Headstarting is a collaborative effort between WWT, BirdsRussia and the RSPB, and occurs as part of the International Arctic Expedition mounted each year by BirdsRussia under the leadership of Dr. Evgeny Syroechkovskiy.

Farewell to Anadyr from Martin and Nige

Nige and myself start packing from 0800, downloading video to take home, making last plans with Liz and Roland. We say goodbye to our ‘workmates’ and leave them to a difficult month ahead. Roland has every night shift with the birds from now until he comes home. He will need to keep packs of wild dogs at bay, watch for weather and have his own personal battle with mozzies. Liz will be supporting him and taking over for parts of the day working as team. They are in for a lonely and tough time, both are very much in our minds. They are ‘our’ team.

At 1100 we leave in a taxi, we head for Liza’s flat where we shower eat and pack up. I get to go birding for 1.5 hours and elect to head for saltmarsh, it was alive with waders, young waders including  Western Sandpiper, Dunlin, Pectoral Sandpiper, Ruff, Temminck’s and Long-toed Stints, Red-necked Phalaropes and Long-billed Dowitcher…simply stunning. I also saw a lifer…a pair of Aleutian Terns. At 1500 we head for the airport, check in…board the plane…bump our way along a terrible sunken concrete runway for over 30 minutes, reach tarmac and head back the way we came. I am now confused, we get half way down and turn again. The runway is half closed for re-surfacing. Anyone who does not enjoy flying would start to freak out at this point. We were taking off from a short take off, the pilot throttled up.. let the brakes go and zoomed off , we lifted just before the runway ran out and tundra began.

We flew to Yakustk, landed for an hour, had to get off and then on again.
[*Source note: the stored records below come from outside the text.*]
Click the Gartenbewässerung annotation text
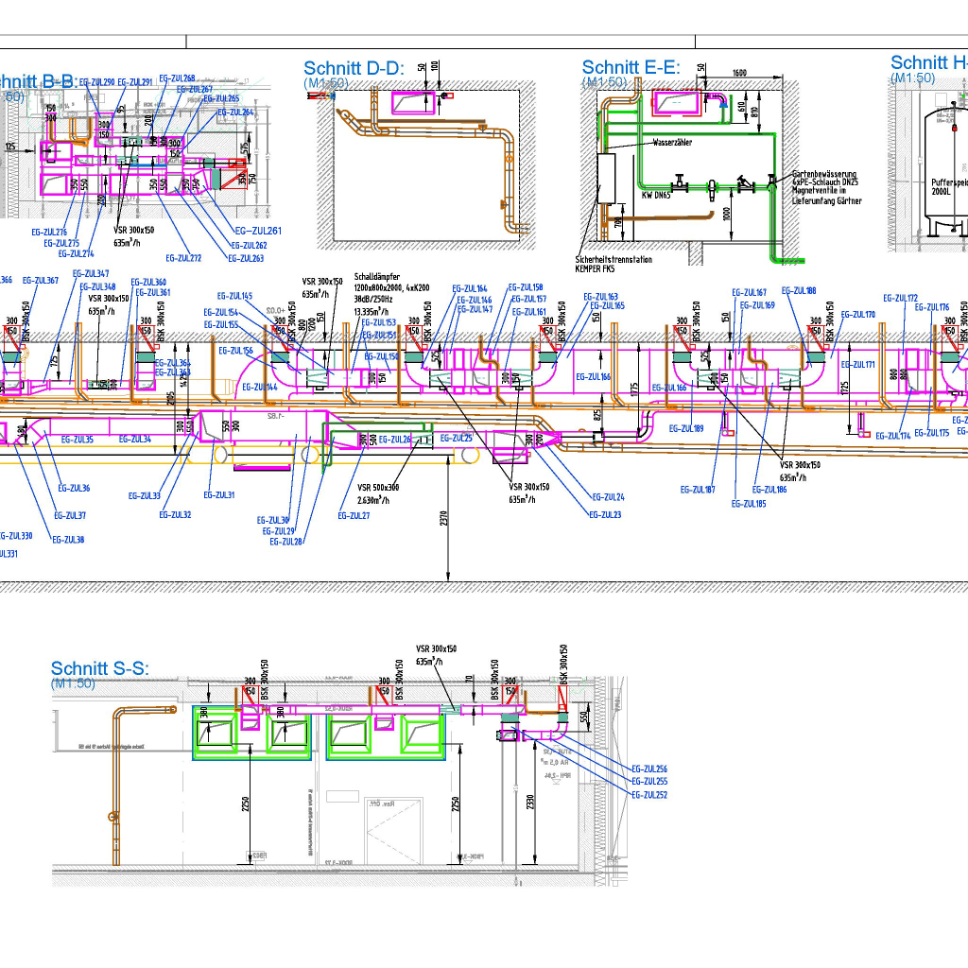 pyautogui.click(x=824, y=175)
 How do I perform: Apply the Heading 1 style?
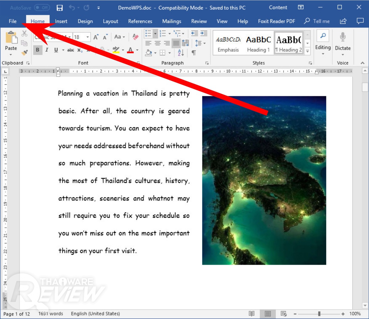point(258,43)
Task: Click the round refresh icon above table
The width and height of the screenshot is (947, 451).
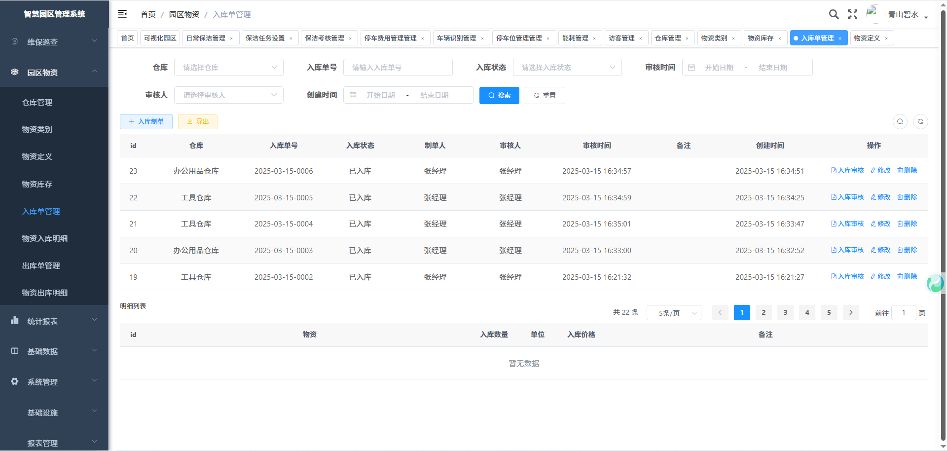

Saw E Marsh Harrier and White winged Black Terns, flew on to Moscow. No reclining seats! It was a 10 hour 40 minute journey and we arrived early evening Moscow time. Our flight to Heathrow was delayed but went at 0610. Only twenty minutes sleep all night we had a snooze on the comfy BA flight. We arrived with huge smiles and bags under our eyes at 0800 on 20th July. Back on familiar soil….England is a wonderful place.  Nige and I were really looking forward to seeing our families. Nige dropped me off at midday, we said goodbye with a knowing look, we had been through a lot together but had done the job. There was still so, so much to do but we could allow ourselves a little slap on the back. My last conversation with him was at 0330 in the morning of the 21st. We both are resting and trying to get back into UK time. I am back to work on 31st July. It took a week to start thinking straight again, the fuse had gone due to over tiredness.

I have heard from Liz and Roland via Facebook since, they are doing a great job with the Spoon-billed Sandpipers. I hope the guys can bring the young birds to Moscow in August. Most of the chicks had feathers and the oldest group were moving like adults when we left. They had grown long bills, feathered wings and their legs were growing well too. I look forward to hearing about them over the next month or so. It was hard to let go of these special birds but they are in great hands. I wish Liz and Roland the best of luck with the next phases of the project and hope Nige has rested.

Spoon-billed Sandpipers are incredible birds.  I dearly hope it is not too late for them.


  1. Giles Diggle Reply

    Brilliant blog, brilliant work. Well done Martin and everyone.

  2. Ken Turnip Reply

    Can’t believe you’ve brought us all up to date with your blog on your first day back to work. Astounding story so far and a real insight into the trials involved in saving these delightful birds. I traveled to China last year specifically to see this species before it was too late. When I walked away from the birds then, I was convinced that I would never see the species again. A very sad moment as I was sure they were doomed to extinction.

    There is still a long way to go to save this species, but thanks to your hard work through unimaginably difficult circumstances, the sixteen surviving chicks (is that the right number?) provide an extra safety net. I hope it won’t be needed but, if it is, we have your team to thank.

    Well done doesn’t seem to cover it – but well done any way.


  3. Dave Bakewell Reply

    Yes, echo Ken and Giles words and add one more – heroes!